Legassie is the founder and director of the Curatorial Collective at Milieux and Assistant Director of the Speculative Life Cluster, and a researcher at the Ethnography Lab in the Waterways group. Her writing has been published in Technoetic Arts: A Journal of Speculative Research, De Gruyter Open Cultural Studies, PUBLIC Journal, The Senses & Society, InterARTive, JAWS and AlterNative: An International Journal of Indigenous Peoples. She has also curated new media based exhibitions such as #NATURE (2016) and Influenc(Ed.) Machines at OCAD University and co-ordinated Cheryl Sim’s YMX: Land and Loss after Mirabel.
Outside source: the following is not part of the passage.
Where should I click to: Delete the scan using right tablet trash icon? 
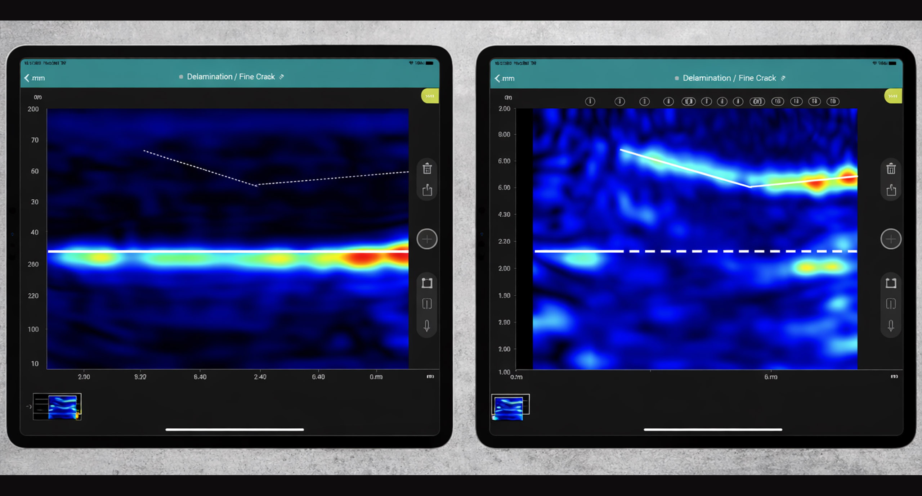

Legassie holds an MA from OCAD University in Contemporary Art, Design and New Media Art Histories, and a BFA from OCAD University majoring in Criticism and Curatorial Practice with a studio minor. Her Master’s Thesis, published in 2016, “Whimsical Bodies: Agency and Playfulness in Robotic Art” won OCAD University’s Outstanding Thesis Award in 2016.

Lucian Ivanov
Lucian’s research interests are focused around how individuals managed the created risks caused by surveillance practices in the Eastern European Block. He is interested in gathering and synthesising data under the umbrella of the term surveillance (such as cultural surveillance), data that otherwise is organised and thought of in different terms, in post-communist countries.

Jessica Bleuer
Jessica is a lecturer and supervisor in Drama Therapy at Concordia University, and also works in private practice with individuals, couples and families. She is the diversity chair for the North American Association of Drama Therapy and a recipient of the YMCA’s 2016 Volunteer Peacemaker Medal for her involvement facilitating cross-cultural dialogue. Jessica is also a PhD student studying the relational impact of micro-aggressions. Jessica’s work extends to non-clinical settings where she uses drama therapy within organizations for the purposes of conflict resolution, team-building, and strategic direction. She engages in arts-based research at Concordia and the University of Toronto on projects that use drama therapy and other arts-based methodologies.